PROBLEM TO SOLVE
Using the data below, return all lines in which "into" appears.

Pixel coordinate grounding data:
* * *
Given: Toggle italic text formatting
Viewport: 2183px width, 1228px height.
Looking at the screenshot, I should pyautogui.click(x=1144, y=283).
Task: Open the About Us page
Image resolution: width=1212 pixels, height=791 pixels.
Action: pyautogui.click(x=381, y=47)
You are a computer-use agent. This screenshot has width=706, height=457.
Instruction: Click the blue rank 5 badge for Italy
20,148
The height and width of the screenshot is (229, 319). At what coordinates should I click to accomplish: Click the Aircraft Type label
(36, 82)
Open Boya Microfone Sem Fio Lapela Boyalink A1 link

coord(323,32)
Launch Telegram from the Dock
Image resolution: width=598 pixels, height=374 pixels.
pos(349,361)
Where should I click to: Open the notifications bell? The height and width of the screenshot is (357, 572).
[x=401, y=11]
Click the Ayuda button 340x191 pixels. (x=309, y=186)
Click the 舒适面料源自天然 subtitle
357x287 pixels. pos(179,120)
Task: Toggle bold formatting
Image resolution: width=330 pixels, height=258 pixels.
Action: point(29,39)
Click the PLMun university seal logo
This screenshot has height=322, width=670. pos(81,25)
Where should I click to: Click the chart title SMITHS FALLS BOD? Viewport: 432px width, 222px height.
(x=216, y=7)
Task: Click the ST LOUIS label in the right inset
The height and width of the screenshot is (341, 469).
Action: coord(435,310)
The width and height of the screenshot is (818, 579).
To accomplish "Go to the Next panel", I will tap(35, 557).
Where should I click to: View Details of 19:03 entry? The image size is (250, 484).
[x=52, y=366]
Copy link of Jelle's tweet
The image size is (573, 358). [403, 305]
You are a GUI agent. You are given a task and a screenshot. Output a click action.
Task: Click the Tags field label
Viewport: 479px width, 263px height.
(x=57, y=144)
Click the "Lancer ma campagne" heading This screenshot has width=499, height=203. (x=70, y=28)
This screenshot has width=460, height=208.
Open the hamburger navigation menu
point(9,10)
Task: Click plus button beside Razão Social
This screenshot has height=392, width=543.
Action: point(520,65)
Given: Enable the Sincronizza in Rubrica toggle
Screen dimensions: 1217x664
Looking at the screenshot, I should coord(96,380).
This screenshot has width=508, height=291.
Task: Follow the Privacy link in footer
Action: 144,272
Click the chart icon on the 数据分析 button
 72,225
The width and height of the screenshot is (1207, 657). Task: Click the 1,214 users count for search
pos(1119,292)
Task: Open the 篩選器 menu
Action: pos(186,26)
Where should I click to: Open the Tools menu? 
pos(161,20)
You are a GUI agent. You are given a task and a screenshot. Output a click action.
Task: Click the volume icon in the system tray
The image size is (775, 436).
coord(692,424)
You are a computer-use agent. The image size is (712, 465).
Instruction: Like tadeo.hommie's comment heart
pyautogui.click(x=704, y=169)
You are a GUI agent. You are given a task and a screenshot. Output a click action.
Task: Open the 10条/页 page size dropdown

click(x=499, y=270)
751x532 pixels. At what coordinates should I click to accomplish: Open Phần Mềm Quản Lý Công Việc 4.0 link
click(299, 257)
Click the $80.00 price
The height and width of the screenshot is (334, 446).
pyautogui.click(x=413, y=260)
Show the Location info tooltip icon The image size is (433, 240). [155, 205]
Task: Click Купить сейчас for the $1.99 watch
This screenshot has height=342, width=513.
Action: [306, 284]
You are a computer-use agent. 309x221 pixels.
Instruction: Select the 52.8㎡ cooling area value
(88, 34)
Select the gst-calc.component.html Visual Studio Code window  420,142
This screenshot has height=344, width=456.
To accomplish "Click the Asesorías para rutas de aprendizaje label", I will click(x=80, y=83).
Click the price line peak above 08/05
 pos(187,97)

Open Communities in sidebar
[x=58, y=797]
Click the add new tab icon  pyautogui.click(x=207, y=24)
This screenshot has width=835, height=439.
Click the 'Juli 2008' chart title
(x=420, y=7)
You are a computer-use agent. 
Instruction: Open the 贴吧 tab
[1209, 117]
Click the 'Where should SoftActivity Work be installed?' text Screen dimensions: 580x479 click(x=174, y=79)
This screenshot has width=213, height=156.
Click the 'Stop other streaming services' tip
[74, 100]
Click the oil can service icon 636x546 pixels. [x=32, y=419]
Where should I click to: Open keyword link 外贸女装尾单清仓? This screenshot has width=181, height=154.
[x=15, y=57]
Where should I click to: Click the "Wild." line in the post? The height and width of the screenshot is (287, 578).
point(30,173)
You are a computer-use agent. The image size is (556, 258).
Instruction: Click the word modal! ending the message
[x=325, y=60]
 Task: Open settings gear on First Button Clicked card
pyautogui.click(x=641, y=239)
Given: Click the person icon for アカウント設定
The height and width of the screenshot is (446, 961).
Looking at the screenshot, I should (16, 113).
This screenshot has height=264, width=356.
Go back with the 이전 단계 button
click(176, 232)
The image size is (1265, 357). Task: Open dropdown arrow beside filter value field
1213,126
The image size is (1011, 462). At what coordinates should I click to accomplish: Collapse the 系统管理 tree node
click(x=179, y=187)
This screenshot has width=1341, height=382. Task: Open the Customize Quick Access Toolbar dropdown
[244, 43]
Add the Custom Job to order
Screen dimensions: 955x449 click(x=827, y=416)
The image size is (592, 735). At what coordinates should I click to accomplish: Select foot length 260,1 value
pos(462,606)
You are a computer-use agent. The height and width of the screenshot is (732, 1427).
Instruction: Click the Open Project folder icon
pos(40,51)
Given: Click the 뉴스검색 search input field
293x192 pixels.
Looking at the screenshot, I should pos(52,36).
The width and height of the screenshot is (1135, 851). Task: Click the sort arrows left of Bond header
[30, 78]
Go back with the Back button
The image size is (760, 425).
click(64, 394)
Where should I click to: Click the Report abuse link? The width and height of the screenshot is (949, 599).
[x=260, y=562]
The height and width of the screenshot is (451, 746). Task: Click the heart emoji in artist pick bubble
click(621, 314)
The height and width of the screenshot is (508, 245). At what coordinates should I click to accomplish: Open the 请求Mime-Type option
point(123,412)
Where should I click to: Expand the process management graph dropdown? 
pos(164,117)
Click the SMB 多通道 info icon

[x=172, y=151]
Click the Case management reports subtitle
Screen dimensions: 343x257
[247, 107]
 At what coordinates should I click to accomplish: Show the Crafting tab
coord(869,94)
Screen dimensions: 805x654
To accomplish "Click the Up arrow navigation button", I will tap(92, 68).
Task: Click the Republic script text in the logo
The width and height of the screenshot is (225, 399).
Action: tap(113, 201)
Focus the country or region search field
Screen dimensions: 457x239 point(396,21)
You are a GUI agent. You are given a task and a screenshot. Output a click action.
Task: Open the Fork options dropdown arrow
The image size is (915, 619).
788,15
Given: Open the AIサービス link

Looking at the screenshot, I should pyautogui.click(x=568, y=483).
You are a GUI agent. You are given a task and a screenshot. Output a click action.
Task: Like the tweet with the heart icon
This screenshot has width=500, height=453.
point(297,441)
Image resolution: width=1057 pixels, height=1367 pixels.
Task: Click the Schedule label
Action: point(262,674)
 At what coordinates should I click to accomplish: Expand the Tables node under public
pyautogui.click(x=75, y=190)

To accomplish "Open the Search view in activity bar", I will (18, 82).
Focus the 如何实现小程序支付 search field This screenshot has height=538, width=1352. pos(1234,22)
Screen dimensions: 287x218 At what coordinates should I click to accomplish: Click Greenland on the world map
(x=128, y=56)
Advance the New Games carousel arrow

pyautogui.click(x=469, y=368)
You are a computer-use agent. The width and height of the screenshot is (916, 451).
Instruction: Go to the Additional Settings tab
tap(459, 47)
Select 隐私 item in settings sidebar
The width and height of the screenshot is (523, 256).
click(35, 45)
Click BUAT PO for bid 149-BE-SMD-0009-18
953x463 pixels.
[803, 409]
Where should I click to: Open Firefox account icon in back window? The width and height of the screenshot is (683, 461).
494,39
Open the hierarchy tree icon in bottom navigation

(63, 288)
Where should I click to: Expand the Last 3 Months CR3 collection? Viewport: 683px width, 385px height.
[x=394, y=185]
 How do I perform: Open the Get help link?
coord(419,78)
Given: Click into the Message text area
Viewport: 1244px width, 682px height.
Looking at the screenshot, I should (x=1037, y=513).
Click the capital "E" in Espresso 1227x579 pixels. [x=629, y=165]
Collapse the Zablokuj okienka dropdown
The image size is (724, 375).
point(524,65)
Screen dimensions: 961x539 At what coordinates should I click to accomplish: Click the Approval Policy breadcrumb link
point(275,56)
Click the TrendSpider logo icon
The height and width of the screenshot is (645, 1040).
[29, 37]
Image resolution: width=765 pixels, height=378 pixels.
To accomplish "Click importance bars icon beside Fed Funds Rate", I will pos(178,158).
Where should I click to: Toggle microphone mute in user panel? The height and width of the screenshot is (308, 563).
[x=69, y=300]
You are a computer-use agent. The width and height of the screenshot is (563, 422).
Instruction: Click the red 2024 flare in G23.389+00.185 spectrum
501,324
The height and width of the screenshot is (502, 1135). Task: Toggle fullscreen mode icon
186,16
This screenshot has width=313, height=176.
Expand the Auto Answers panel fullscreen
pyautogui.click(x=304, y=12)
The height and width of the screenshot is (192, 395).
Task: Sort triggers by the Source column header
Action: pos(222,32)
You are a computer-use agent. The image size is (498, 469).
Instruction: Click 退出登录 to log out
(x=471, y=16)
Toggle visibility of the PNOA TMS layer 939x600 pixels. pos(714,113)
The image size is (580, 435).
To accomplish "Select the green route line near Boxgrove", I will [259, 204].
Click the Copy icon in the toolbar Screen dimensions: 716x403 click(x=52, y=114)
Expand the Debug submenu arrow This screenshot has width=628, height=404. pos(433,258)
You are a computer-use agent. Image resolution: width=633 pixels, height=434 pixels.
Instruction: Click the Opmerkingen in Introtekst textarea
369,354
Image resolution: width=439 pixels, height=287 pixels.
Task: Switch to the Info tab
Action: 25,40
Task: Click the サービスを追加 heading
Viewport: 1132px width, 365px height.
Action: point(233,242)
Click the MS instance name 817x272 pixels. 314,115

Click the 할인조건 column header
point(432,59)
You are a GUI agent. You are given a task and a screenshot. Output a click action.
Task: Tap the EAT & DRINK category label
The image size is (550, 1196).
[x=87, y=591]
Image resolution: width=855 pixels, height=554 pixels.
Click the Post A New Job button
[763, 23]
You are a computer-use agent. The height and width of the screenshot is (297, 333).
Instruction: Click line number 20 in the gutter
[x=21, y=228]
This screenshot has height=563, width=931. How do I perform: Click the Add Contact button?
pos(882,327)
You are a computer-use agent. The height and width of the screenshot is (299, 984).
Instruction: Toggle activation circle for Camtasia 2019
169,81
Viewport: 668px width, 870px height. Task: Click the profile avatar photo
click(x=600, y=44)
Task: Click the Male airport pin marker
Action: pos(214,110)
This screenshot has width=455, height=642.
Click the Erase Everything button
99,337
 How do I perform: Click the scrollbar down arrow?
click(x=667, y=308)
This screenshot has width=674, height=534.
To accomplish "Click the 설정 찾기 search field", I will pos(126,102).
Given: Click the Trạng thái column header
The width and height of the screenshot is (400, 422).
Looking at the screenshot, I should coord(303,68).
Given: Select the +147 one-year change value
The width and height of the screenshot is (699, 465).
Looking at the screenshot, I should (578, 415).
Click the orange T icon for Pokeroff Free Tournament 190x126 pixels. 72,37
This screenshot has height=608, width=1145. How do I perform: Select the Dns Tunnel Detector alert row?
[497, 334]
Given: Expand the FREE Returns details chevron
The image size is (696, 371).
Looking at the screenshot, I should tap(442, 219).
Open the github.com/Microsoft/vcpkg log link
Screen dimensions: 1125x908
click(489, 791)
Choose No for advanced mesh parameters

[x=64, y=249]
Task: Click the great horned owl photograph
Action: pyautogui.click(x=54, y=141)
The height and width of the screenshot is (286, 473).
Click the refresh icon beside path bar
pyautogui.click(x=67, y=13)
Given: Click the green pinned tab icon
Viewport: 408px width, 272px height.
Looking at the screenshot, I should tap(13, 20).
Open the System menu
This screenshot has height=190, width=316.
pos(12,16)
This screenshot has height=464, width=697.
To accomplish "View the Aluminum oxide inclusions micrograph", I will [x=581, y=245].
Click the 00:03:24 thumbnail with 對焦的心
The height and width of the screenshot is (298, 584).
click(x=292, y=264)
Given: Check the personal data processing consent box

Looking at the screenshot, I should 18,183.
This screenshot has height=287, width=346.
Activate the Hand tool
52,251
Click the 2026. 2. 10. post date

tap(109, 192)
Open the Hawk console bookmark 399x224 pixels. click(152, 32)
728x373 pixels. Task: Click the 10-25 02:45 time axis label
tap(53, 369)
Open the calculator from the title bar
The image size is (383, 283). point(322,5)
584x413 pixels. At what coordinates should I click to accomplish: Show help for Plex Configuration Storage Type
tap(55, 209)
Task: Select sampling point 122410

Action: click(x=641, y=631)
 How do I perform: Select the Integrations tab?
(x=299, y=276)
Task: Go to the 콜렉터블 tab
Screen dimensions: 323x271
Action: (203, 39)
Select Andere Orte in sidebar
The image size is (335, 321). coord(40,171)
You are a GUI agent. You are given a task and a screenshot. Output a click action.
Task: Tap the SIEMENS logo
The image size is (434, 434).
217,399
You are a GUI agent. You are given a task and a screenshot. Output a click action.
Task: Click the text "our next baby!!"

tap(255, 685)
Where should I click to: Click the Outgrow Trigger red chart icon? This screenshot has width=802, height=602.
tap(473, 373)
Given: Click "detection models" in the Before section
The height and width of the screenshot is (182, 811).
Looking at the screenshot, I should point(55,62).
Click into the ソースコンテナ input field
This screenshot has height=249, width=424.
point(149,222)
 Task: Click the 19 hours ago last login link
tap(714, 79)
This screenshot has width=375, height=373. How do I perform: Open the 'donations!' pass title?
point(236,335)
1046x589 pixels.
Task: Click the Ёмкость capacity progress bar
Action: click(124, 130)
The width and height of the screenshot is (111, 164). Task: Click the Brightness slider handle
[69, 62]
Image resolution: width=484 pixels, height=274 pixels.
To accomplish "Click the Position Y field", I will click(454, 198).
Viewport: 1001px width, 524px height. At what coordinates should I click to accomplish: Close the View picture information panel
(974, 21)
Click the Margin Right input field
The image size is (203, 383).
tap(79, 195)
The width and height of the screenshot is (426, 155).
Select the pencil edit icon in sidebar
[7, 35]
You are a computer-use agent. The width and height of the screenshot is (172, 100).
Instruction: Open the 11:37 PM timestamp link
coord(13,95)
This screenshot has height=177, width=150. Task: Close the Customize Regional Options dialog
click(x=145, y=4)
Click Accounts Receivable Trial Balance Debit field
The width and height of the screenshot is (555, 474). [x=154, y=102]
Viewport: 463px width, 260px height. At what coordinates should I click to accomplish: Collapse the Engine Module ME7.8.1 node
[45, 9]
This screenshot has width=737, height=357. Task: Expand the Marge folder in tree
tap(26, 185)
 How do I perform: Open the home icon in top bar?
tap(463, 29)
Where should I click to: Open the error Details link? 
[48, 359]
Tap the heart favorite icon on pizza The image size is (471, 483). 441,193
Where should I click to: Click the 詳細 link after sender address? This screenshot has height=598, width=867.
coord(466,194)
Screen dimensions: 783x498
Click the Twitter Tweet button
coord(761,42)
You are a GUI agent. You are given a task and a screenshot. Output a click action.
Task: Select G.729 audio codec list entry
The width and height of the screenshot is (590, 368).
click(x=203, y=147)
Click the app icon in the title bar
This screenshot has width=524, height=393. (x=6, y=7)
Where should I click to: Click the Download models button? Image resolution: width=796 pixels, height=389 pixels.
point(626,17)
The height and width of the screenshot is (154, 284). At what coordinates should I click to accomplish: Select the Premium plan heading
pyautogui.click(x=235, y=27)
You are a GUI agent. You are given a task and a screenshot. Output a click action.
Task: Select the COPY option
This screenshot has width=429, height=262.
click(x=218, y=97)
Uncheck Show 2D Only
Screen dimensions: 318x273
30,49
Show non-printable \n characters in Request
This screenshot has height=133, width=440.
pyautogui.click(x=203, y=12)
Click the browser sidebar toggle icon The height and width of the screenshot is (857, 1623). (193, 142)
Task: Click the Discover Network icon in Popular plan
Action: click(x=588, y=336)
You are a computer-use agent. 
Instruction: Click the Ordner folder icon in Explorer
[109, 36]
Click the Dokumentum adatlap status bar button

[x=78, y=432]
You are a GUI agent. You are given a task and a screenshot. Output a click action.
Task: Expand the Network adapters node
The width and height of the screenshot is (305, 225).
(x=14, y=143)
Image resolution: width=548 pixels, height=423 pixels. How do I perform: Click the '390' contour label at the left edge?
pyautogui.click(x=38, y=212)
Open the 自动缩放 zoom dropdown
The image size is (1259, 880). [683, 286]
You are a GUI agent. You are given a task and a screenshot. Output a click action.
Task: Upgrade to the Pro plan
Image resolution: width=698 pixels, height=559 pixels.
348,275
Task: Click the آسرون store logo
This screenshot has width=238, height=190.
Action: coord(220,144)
* * *
SOLUTION
Given: Click into the Message text area
Click into the ソースコンテナ input field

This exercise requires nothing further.